Crespo: "Lautaro non si è mai voluto distaccare dall'Inter, prova di fedeltà"TUTTOmercatoWEB.com
© foto di Federico De Luca
Oggi alle 10:15Ex Inter
di Marta Bonfiglio

Hernan Crespo, ex attaccante, ha parlato a La Gazzetta dello Sport dell'Inter e soprattutto di Lautaro Martinez. Le sue parole:

Che cosa la colpisce del Toro?

«Tutto. Lo seguo da quando era un ragazzo, i primi passi in Europa, nell’Inter che è un ambiente che conosco benissimo, quindi le sirene di altri grandi  club che lo corteggiavano, ma lui non si è mai voluto distaccare dal suo amore. Questa prova di fedeltà ne ha fatto un simbolo. A livello tecnico, tattico e fisico è cresciuto tantissimo».

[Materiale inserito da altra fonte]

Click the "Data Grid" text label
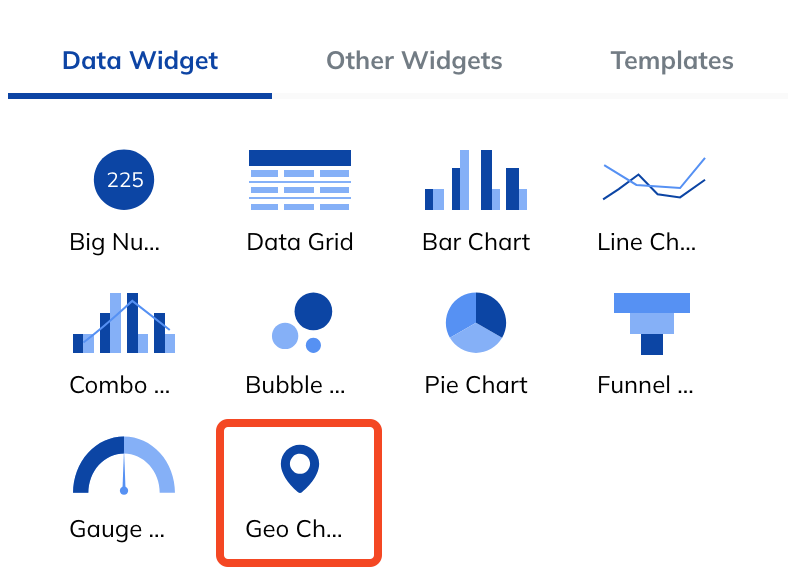Screen dimensions: 798x574 [x=300, y=242]
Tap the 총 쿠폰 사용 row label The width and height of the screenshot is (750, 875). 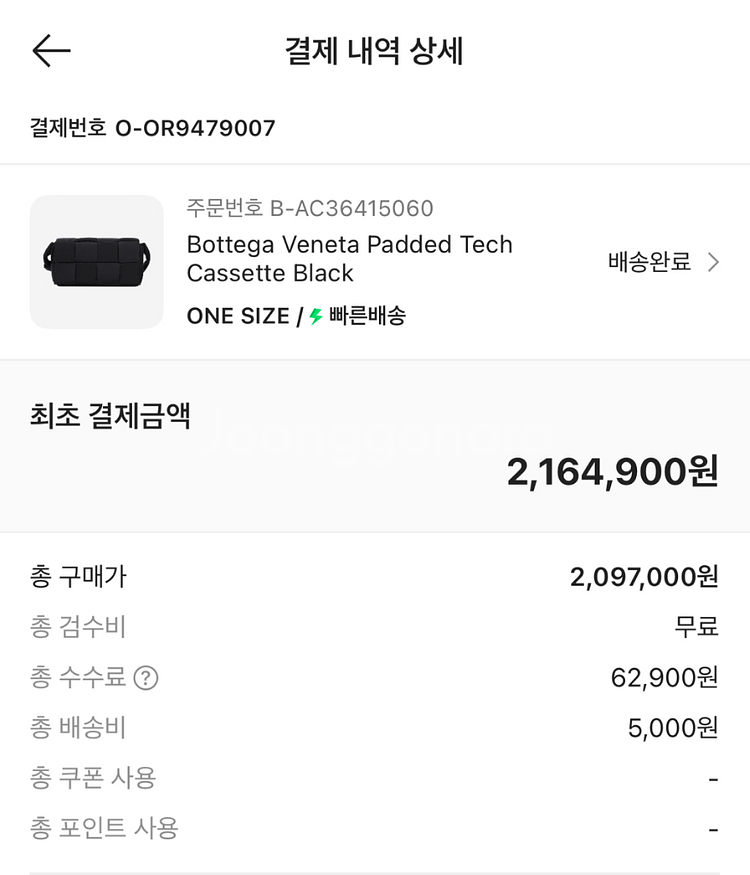click(93, 777)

La qualità più importante?

«Sente il gol, vede la porta prima ancora che gli arrivi il pallone. Facciamo un esempio, il primo gol alla Roma. Thuram fa una cosa bellissima sulla destra e lui attacca il primo palo con una grinta che hanno soltanto i centravanti veramente affamati. Il gol è una semplice conseguenza».

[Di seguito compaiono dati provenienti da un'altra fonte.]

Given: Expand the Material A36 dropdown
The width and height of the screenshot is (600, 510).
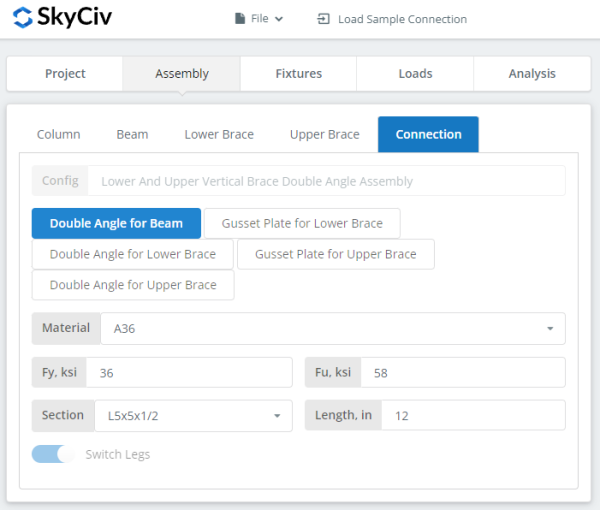Looking at the screenshot, I should click(x=332, y=328).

Perché sostiene che Lautaro valga mezza Inter?

«Lo dicono i risultati. Con lui in campo si vince, senza di lui si rischia. Quando la squadra ha avuto un calo, guarda caso Lautaro non era in forma o era infortunato. Non è solo un finalizzatore, è un esempio per i compagni».

Tuttavia, in Champions League, l’Inter è uscita malamente.

«Ditemi una cosa: nella partita decisiva, quella di ritorno a San Siro contro il Bodo, Lautaro giocava? No, e qui ci può essere la spiegazione di una serata storta. Lautaro è una risorsa per la sua squadra e un problema per gli avversari: non sanno mai marcarlo, si muove su tutto il fronte, ha il tiro preciso da fuori area e nei sedici metri è letale. Dove lo trovate un attaccate più completo nel campionato italiano? Chi è in testa alla classifica dei marcatori della Serie A? Lui. Chi è l’attaccante più temuto dai difensori? Lui. E allora di che cosa stiamo parlando?».